[[ RECORDS SHOWN, beginning ]]

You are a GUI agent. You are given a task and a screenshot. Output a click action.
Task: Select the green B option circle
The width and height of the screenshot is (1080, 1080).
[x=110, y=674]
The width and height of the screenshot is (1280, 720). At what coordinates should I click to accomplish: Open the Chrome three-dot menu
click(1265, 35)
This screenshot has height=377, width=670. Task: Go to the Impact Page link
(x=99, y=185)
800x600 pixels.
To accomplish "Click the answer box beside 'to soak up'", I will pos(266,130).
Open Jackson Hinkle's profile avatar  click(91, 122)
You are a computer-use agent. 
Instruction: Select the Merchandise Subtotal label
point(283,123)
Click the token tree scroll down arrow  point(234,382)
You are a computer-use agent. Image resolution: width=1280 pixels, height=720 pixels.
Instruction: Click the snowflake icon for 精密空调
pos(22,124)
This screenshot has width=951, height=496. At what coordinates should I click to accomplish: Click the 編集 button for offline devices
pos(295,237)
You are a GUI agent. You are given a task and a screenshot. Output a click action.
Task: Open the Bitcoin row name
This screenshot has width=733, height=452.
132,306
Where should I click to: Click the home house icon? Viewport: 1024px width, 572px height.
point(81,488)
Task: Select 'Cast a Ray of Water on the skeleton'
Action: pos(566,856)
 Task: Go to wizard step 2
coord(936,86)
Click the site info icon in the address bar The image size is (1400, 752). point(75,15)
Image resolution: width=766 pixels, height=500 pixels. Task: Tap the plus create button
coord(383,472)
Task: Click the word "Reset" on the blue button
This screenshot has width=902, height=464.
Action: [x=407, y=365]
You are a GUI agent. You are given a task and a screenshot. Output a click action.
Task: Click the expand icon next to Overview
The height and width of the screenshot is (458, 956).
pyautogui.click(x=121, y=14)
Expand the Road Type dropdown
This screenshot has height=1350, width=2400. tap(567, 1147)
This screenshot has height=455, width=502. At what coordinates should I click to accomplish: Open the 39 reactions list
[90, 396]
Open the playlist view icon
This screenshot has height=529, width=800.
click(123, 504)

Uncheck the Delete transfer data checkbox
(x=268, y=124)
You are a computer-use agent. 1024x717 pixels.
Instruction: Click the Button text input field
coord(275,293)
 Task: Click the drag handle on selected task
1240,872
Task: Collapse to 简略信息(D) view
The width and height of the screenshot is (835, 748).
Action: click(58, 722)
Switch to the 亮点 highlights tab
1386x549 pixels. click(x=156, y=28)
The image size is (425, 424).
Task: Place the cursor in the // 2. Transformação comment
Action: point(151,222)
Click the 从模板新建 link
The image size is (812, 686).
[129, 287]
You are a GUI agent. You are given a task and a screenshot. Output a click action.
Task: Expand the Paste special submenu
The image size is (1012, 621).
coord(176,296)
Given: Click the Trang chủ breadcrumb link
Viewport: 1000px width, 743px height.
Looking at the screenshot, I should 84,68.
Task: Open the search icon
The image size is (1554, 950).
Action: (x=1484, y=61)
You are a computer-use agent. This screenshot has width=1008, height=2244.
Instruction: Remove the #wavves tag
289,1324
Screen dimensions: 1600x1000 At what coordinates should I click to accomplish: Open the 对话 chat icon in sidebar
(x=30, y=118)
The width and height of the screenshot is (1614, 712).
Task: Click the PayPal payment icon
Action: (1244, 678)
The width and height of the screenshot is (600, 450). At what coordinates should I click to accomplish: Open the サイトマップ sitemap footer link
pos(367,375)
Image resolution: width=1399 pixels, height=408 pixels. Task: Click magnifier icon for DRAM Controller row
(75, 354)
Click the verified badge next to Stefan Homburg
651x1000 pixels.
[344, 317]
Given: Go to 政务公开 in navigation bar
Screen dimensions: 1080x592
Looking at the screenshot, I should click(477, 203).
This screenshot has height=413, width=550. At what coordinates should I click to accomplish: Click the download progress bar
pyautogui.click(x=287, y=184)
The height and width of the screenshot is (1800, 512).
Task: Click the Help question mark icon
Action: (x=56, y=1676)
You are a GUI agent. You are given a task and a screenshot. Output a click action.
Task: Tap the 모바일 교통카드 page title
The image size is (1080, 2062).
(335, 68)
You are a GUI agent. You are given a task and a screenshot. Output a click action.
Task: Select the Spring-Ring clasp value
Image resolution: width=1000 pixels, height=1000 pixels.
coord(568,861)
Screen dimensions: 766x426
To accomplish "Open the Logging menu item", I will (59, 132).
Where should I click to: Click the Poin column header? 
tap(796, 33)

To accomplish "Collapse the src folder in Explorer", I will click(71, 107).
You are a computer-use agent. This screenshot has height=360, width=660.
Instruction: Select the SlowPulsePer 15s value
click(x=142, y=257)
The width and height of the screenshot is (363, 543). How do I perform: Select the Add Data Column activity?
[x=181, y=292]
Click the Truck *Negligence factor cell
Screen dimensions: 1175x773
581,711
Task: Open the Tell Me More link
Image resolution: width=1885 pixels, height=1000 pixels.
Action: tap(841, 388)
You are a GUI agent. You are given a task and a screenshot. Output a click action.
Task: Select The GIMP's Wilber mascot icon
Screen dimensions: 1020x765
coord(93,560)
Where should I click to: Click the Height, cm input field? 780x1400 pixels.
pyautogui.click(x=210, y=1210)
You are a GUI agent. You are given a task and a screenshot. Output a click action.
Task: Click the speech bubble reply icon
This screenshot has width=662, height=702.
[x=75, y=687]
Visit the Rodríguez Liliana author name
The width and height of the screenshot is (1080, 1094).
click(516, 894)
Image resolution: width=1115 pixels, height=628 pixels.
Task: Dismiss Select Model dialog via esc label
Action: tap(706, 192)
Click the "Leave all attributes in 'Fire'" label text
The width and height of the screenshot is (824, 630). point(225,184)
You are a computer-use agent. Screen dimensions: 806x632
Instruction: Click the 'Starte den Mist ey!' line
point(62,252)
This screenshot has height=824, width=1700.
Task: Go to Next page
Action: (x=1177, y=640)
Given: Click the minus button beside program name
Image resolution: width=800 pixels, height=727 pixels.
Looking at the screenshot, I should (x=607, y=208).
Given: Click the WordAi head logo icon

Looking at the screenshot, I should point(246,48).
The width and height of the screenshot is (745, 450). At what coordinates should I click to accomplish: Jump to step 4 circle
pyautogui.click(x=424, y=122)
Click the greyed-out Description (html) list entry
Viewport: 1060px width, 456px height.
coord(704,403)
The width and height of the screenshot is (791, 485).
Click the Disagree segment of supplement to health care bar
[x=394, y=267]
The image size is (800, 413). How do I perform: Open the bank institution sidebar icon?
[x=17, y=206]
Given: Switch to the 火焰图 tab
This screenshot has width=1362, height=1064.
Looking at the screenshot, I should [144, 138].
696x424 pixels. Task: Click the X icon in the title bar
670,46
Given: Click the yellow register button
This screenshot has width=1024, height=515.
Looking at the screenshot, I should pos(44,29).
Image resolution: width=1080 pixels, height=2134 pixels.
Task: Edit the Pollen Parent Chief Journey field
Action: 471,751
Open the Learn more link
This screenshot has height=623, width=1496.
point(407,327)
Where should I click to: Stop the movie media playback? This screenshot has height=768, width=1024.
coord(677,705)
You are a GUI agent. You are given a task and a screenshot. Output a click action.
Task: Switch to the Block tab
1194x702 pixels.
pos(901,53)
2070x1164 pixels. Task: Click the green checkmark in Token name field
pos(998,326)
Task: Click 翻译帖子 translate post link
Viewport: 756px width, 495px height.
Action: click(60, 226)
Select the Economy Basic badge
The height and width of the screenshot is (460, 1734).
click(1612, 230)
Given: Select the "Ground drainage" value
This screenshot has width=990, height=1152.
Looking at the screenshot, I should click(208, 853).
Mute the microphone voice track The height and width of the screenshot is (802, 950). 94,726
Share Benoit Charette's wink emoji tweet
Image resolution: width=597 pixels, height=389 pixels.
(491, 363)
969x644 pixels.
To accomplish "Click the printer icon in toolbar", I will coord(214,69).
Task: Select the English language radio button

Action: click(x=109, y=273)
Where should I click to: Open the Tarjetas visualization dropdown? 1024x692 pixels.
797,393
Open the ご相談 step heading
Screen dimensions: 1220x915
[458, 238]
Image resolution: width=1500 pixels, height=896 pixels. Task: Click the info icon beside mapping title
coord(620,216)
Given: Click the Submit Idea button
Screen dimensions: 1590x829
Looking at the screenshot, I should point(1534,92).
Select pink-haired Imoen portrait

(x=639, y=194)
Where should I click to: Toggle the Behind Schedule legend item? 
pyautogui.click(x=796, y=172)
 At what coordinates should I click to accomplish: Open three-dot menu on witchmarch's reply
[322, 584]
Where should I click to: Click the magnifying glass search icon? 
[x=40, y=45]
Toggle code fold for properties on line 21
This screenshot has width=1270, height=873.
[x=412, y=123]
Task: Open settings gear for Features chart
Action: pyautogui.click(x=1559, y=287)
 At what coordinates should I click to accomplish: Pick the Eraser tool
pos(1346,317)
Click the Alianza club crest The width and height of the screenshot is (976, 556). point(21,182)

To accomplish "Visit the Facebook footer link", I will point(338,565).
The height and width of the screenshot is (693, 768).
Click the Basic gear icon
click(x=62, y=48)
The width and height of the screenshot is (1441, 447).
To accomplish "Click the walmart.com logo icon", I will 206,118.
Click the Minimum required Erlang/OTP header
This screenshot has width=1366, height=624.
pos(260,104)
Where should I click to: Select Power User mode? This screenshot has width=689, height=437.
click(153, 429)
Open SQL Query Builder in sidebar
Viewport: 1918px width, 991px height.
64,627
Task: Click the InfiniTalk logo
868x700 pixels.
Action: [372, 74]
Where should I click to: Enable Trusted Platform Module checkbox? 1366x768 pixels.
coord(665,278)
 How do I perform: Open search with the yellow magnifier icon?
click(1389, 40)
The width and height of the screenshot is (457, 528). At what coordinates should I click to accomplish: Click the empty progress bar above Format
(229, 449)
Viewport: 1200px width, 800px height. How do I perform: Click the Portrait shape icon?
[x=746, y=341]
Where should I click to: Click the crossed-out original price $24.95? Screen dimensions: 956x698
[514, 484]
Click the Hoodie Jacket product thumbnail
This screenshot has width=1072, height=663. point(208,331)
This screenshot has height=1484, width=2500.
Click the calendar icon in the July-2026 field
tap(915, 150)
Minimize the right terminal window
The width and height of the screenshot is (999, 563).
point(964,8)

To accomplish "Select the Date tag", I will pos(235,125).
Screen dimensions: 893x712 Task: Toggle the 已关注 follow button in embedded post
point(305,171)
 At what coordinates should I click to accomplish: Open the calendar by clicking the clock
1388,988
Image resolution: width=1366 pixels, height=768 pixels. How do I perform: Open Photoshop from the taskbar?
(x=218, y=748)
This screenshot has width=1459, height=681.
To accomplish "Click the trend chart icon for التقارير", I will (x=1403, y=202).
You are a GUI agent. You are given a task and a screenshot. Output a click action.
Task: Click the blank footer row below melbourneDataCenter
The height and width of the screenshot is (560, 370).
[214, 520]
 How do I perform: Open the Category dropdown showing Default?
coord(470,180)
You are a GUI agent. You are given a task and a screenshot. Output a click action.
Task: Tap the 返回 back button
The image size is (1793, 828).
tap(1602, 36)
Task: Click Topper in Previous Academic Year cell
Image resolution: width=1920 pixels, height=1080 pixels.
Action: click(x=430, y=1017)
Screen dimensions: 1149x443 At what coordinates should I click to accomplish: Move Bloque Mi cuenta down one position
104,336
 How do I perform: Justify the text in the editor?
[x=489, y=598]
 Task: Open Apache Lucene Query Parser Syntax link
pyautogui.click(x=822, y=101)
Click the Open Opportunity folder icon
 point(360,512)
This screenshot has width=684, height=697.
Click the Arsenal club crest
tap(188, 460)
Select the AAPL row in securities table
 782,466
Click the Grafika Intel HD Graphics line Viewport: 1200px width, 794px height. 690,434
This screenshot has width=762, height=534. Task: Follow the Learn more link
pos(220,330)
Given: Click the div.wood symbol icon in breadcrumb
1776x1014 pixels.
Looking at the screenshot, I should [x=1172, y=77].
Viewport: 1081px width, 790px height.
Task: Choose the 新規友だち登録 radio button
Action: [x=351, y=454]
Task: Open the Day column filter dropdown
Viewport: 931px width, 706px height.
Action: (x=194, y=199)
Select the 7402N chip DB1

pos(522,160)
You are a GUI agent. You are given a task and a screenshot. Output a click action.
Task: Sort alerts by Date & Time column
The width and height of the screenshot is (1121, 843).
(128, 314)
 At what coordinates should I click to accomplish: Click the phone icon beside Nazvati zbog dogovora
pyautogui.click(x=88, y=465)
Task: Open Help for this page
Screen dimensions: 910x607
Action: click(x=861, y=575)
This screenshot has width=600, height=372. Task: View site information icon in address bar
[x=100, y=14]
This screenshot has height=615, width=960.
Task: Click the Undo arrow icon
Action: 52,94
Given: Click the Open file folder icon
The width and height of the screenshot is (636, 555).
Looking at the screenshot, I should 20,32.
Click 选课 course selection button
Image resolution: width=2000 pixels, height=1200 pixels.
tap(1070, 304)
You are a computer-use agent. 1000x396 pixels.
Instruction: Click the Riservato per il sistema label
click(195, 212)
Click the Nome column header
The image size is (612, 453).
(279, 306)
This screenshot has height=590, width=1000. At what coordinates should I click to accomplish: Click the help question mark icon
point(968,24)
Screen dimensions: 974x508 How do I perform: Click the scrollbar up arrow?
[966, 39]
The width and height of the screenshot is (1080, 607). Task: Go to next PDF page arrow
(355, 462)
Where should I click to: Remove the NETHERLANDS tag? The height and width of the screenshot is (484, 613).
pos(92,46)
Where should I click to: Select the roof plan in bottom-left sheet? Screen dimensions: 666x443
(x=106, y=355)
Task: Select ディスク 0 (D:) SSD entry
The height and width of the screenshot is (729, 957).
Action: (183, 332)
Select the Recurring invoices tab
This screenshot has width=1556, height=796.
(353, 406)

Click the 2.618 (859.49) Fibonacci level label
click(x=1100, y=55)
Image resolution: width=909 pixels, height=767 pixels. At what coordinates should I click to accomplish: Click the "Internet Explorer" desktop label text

[[ RECORDS SHOWN, end ]]

- DIRECTIONS
Please return exactly the lines from the one containing "This screenshot has width=600, height=372." through the end of the entries above, adding no other line.

- EXPECTED ANSWER
This screenshot has width=600, height=372. Task: View site information icon in address bar
[x=100, y=14]
This screenshot has height=615, width=960.
Task: Click the Undo arrow icon
Action: 52,94
Given: Click the Open file folder icon
The width and height of the screenshot is (636, 555).
Looking at the screenshot, I should 20,32.
Click 选课 course selection button
Image resolution: width=2000 pixels, height=1200 pixels.
tap(1070, 304)
You are a computer-use agent. 1000x396 pixels.
Instruction: Click the Riservato per il sistema label
click(195, 212)
Click the Nome column header
The image size is (612, 453).
(279, 306)
This screenshot has height=590, width=1000. At what coordinates should I click to accomplish: Click the help question mark icon
point(968,24)
Screen dimensions: 974x508 How do I perform: Click the scrollbar up arrow?
[966, 39]
The width and height of the screenshot is (1080, 607). Task: Go to next PDF page arrow
(355, 462)
Where should I click to: Remove the NETHERLANDS tag? The height and width of the screenshot is (484, 613).
pos(92,46)
Where should I click to: Select the roof plan in bottom-left sheet? Screen dimensions: 666x443
(x=106, y=355)
Task: Select ディスク 0 (D:) SSD entry
The height and width of the screenshot is (729, 957).
Action: (183, 332)
Select the Recurring invoices tab
This screenshot has width=1556, height=796.
(353, 406)

Click the 2.618 (859.49) Fibonacci level label
click(x=1100, y=55)
Image resolution: width=909 pixels, height=767 pixels. At what coordinates should I click to accomplish: Click the "Internet Explorer" desktop label text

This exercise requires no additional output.